### [Collected data]
^^^^^^^^

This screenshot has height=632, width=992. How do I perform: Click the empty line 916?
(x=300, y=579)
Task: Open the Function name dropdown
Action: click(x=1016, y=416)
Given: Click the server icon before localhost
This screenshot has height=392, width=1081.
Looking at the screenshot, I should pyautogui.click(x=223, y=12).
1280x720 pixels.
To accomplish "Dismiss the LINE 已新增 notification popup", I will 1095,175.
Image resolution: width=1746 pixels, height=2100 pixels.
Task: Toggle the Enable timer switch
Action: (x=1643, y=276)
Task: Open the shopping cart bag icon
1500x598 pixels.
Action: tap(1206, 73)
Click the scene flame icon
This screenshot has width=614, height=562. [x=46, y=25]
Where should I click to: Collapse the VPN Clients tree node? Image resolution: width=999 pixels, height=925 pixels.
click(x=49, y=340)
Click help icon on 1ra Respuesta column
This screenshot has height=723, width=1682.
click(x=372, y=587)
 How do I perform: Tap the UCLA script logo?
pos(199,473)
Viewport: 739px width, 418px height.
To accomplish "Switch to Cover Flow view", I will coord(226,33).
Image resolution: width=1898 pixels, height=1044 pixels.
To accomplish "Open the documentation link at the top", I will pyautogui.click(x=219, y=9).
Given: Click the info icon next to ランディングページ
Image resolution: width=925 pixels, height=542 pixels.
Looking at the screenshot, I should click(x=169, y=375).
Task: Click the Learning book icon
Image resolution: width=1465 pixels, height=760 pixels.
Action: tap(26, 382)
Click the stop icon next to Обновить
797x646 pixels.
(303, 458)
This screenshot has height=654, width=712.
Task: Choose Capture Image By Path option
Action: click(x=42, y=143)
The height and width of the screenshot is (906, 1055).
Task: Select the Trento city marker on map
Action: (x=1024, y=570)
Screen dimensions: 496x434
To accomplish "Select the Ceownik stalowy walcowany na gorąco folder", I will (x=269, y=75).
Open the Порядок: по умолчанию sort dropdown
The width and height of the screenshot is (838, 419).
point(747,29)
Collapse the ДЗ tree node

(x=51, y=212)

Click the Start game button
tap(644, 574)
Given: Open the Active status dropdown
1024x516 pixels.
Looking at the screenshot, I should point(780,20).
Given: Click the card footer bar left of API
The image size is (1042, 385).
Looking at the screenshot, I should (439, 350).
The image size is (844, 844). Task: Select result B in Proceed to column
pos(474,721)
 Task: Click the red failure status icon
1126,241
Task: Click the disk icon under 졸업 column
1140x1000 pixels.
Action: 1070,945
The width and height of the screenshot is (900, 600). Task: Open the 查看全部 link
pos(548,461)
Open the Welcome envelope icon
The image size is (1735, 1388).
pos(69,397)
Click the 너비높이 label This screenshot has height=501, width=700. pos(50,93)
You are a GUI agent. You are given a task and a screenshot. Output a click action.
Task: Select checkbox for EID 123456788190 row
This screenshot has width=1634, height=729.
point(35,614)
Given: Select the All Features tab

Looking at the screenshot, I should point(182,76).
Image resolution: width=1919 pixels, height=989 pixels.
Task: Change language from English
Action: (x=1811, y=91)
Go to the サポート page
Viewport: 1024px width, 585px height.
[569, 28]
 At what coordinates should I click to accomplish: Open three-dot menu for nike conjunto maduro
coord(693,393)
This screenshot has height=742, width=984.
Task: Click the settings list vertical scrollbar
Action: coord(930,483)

^^^^^^^^

### [Assignment]
Transcribe every entry, keeping each line exactly as it reads.

### [Result of this task]
This screenshot has height=632, width=992. How do I perform: Click the empty line 916?
(x=300, y=579)
Task: Open the Function name dropdown
Action: click(x=1016, y=416)
Given: Click the server icon before localhost
This screenshot has height=392, width=1081.
Looking at the screenshot, I should pyautogui.click(x=223, y=12).
1280x720 pixels.
To accomplish "Dismiss the LINE 已新增 notification popup", I will 1095,175.
Image resolution: width=1746 pixels, height=2100 pixels.
Task: Toggle the Enable timer switch
Action: (x=1643, y=276)
Task: Open the shopping cart bag icon
1500x598 pixels.
Action: tap(1206, 73)
Click the scene flame icon
This screenshot has width=614, height=562. [x=46, y=25]
Where should I click to: Collapse the VPN Clients tree node? Image resolution: width=999 pixels, height=925 pixels.
click(x=49, y=340)
Click help icon on 1ra Respuesta column
This screenshot has height=723, width=1682.
click(x=372, y=587)
 How do I perform: Tap the UCLA script logo?
pos(199,473)
Viewport: 739px width, 418px height.
To accomplish "Switch to Cover Flow view", I will coord(226,33).
Image resolution: width=1898 pixels, height=1044 pixels.
To accomplish "Open the documentation link at the top", I will pyautogui.click(x=219, y=9).
Given: Click the info icon next to ランディングページ
Image resolution: width=925 pixels, height=542 pixels.
Looking at the screenshot, I should click(x=169, y=375).
Task: Click the Learning book icon
Image resolution: width=1465 pixels, height=760 pixels.
Action: tap(26, 382)
Click the stop icon next to Обновить
797x646 pixels.
(303, 458)
This screenshot has height=654, width=712.
Task: Choose Capture Image By Path option
Action: click(x=42, y=143)
The height and width of the screenshot is (906, 1055).
Task: Select the Trento city marker on map
Action: (x=1024, y=570)
Screen dimensions: 496x434
To accomplish "Select the Ceownik stalowy walcowany na gorąco folder", I will (x=269, y=75).
Open the Порядок: по умолчанию sort dropdown
The width and height of the screenshot is (838, 419).
point(747,29)
Collapse the ДЗ tree node

(x=51, y=212)

Click the Start game button
tap(644, 574)
Given: Open the Active status dropdown
1024x516 pixels.
Looking at the screenshot, I should point(780,20).
Given: Click the card footer bar left of API
The image size is (1042, 385).
Looking at the screenshot, I should (439, 350).
The image size is (844, 844). Task: Select result B in Proceed to column
pos(474,721)
 Task: Click the red failure status icon
1126,241
Task: Click the disk icon under 졸업 column
1140x1000 pixels.
Action: 1070,945
The width and height of the screenshot is (900, 600). Task: Open the 查看全部 link
pos(548,461)
Open the Welcome envelope icon
The image size is (1735, 1388).
pos(69,397)
Click the 너비높이 label This screenshot has height=501, width=700. pos(50,93)
You are a GUI agent. You are given a task and a screenshot. Output a click action.
Task: Select checkbox for EID 123456788190 row
This screenshot has width=1634, height=729.
point(35,614)
Given: Select the All Features tab

Looking at the screenshot, I should point(182,76).
Image resolution: width=1919 pixels, height=989 pixels.
Task: Change language from English
Action: (x=1811, y=91)
Go to the サポート page
Viewport: 1024px width, 585px height.
[569, 28]
 At what coordinates should I click to accomplish: Open three-dot menu for nike conjunto maduro
coord(693,393)
This screenshot has height=742, width=984.
Task: Click the settings list vertical scrollbar
Action: coord(930,483)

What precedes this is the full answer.